Roy Carlson

Profile
- Positions: End, guard

Personal information
- Born: May 8, 1906 Chicago, U.S.
- Died: September 10, 1984 (aged 78) Phoenix, Arizona, U.S.
- Listed height: 5 ft 9 in (1.75 m)
- Listed weight: 178 lb (81 kg)

Career information
- College: Bradley

Career history
- Chicago Bears (1928); Dayton Triangles (1929);

Career NFL statistics
- Games: 16

= Roy Carlson (American football player) =

American football player (1906–1984)

Roy Harold Carlson (May 8, 1906 – September 10, 1984) was an American football player.

Carlson was born in 1906 in Chicago and attended Bowen High School. He enrolled at Bradley University
in Peoria, Illinois, and played football for the Bradley Braves afrom 1924 to 1927. He later received a master's degree from the University of Chicago.

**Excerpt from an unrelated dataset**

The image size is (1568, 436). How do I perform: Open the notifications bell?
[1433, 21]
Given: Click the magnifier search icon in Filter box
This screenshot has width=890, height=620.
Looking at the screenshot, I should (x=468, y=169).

Carlson also professional football in the National Football League (NFL) as an end and guard for the Chicago Bears in 1928 and the Dayton Triangles in 1929. He appeared in 16 NFL games, seven as a starter.

Carlson later worked as a teacher and football coach at Joliet High School in Joliet, Illinois. He also served in the Army during World War II. He moved to Phoenix, Arizona, in 1969 and worked there for an architecture firm. Carlson died on September 10, 1984, in Phoenix, Arizona. He was survived by his wife, Ellen.